**PROBLEM:** Write out the full listing exactly as it appears below.

**THE DATA:**
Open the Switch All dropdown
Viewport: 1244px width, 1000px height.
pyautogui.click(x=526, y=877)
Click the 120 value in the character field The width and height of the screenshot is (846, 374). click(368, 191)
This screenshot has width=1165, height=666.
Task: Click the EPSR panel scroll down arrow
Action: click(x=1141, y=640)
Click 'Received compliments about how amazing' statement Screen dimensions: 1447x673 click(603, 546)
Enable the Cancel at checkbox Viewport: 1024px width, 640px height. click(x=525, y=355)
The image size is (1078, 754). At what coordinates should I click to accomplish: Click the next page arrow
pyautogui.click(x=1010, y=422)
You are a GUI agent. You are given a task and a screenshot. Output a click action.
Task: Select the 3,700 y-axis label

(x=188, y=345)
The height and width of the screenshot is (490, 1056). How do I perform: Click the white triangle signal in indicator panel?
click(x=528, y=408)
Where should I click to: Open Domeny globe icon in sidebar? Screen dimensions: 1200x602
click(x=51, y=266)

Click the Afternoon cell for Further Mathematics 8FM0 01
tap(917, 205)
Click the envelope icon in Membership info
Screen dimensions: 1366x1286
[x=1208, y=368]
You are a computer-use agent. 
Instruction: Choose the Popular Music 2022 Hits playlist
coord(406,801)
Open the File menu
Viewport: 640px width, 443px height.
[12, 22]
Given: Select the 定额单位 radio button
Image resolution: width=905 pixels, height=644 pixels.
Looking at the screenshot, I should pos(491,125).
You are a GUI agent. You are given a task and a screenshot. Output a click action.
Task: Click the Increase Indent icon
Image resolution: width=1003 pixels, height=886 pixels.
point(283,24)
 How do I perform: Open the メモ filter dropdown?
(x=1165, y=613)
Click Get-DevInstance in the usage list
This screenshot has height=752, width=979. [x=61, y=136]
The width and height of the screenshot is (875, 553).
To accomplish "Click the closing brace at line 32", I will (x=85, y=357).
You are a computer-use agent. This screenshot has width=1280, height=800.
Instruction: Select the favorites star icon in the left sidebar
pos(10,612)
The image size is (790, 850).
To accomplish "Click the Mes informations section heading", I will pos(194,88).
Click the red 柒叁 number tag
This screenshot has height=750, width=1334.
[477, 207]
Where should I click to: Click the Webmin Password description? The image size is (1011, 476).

**YOUR RESPONSE:**
Open the Switch All dropdown
Viewport: 1244px width, 1000px height.
pyautogui.click(x=526, y=877)
Click the 120 value in the character field The width and height of the screenshot is (846, 374). click(368, 191)
This screenshot has width=1165, height=666.
Task: Click the EPSR panel scroll down arrow
Action: click(x=1141, y=640)
Click 'Received compliments about how amazing' statement Screen dimensions: 1447x673 click(603, 546)
Enable the Cancel at checkbox Viewport: 1024px width, 640px height. click(x=525, y=355)
The image size is (1078, 754). At what coordinates should I click to accomplish: Click the next page arrow
pyautogui.click(x=1010, y=422)
You are a GUI agent. You are given a task and a screenshot. Output a click action.
Task: Select the 3,700 y-axis label

(x=188, y=345)
The height and width of the screenshot is (490, 1056). How do I perform: Click the white triangle signal in indicator panel?
click(x=528, y=408)
Where should I click to: Open Domeny globe icon in sidebar? Screen dimensions: 1200x602
click(x=51, y=266)

Click the Afternoon cell for Further Mathematics 8FM0 01
tap(917, 205)
Click the envelope icon in Membership info
Screen dimensions: 1366x1286
[x=1208, y=368]
You are a computer-use agent. 
Instruction: Choose the Popular Music 2022 Hits playlist
coord(406,801)
Open the File menu
Viewport: 640px width, 443px height.
[12, 22]
Given: Select the 定额单位 radio button
Image resolution: width=905 pixels, height=644 pixels.
Looking at the screenshot, I should pos(491,125).
You are a GUI agent. You are given a task and a screenshot. Output a click action.
Task: Click the Increase Indent icon
Image resolution: width=1003 pixels, height=886 pixels.
point(283,24)
 How do I perform: Open the メモ filter dropdown?
(x=1165, y=613)
Click Get-DevInstance in the usage list
This screenshot has height=752, width=979. [x=61, y=136]
The width and height of the screenshot is (875, 553).
To accomplish "Click the closing brace at line 32", I will (x=85, y=357).
You are a computer-use agent. This screenshot has width=1280, height=800.
Instruction: Select the favorites star icon in the left sidebar
pos(10,612)
The image size is (790, 850).
To accomplish "Click the Mes informations section heading", I will pos(194,88).
Click the red 柒叁 number tag
This screenshot has height=750, width=1334.
[477, 207]
Where should I click to: Click the Webmin Password description? The image size is (1011, 476).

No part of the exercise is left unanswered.